Sevdiği memelektinde bir çınarı çok gördüler.. Ama unutukları bir şey var..Çınarlar uludur çınarlar zamana,haksızlığa tanıklık ettiler. Şidi her çınar yaprağında Nazımın şiirleri saklanır.. Gün olur türkü,gün olur ağıt söylenir dillerde... Kutladım selamlar
Maktul aşklardan geriye kalan kırık kalemler saplanır sırtıma Tutanaklar tutanaksız siyah yazılarla yazılırdı alnıma Al lekeler dökülürdü beyaza, kara tüller örtülürdü pencerelere Rüzgar ıslığında ölüm kusardı sehbalara,baharlardaki dallara...

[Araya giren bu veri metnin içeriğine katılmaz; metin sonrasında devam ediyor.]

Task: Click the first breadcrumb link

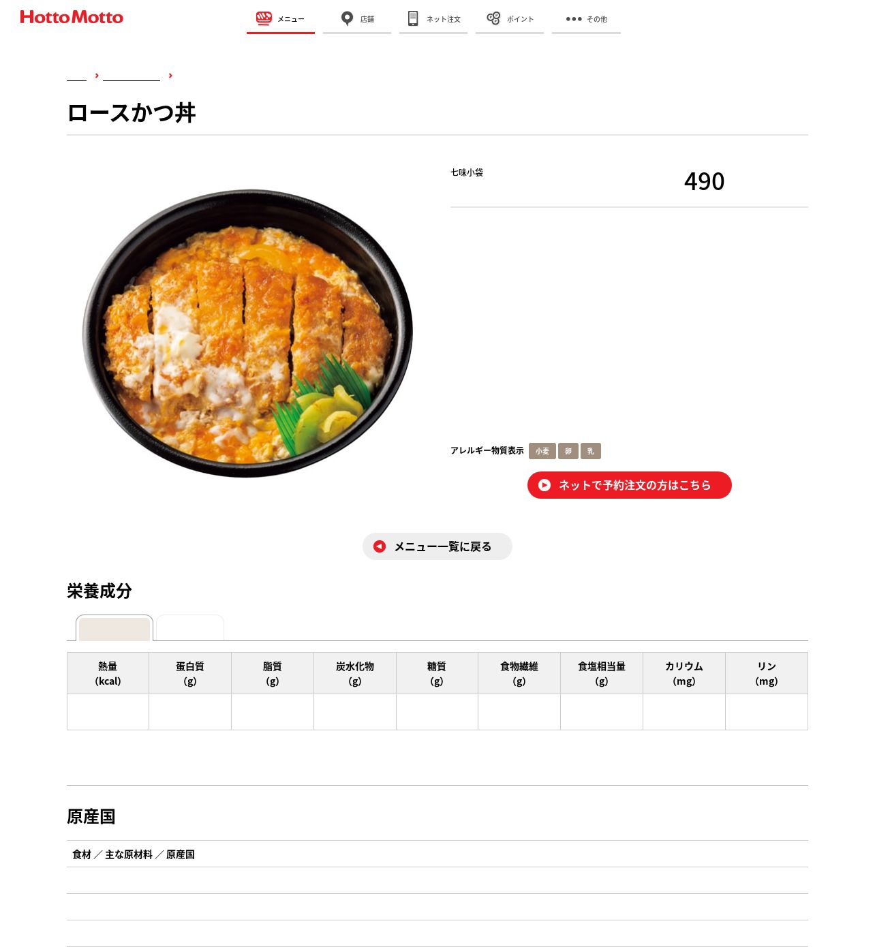Action: click(76, 76)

Yağlı ilmeklerle,yırtık bir kağıttaki şiir sallanırdı Umut kimi zaman salıncakta kimi zaman beşikte büyürdü takvimsiz Kaynatılırdı kozasından çıkamamış kelebek kazanındaki çığlığında Çekilirdi kazanlardan incesinden beyaz ruhlar, gömleklik gelinlik...
Kozasını delmeyi başaran,kurşun yaralı,kır uzağı kelebek Bebek uykusu gülümseme ilk kanat çırpış maviye Ben ölmedim vuruldum kaynatıldım ayakta durdum çekilmedim Çekilen bir damarlarım birde gelgitindeki deniz oldu...
Unutmadım üç tarafındaki denizdeki balığı yosunla beslemeyi Piraye kadar sevdim Tahirli Zühreı en çokta memleketimi İki metrelik avcum yürek kollarımla düşlerimin arasına aldım ruhumla Ufuktaki güneş gömüldü, ben gömülmedim, araflarda aradım vatanımı...
Bıraksalar temiz eller sallayacaktı,onlardan önce ben vururdum sehbama Ağır gelir naşım dokunmayın, ufalanmış kemiklerimi sızlatmayın da Bari Piraye kokusu bir avuçta memleket toprağı getirin üzerime Tahir ve Zühre aşkına beni bu araflarda memleket hasretinde bırakmayın.... _______________________Yüreğin coşmuş dost kalemin keskin bıçak gibi kükremiş yüreğine sağlık harika bir eser okudum her daim saygımla dost...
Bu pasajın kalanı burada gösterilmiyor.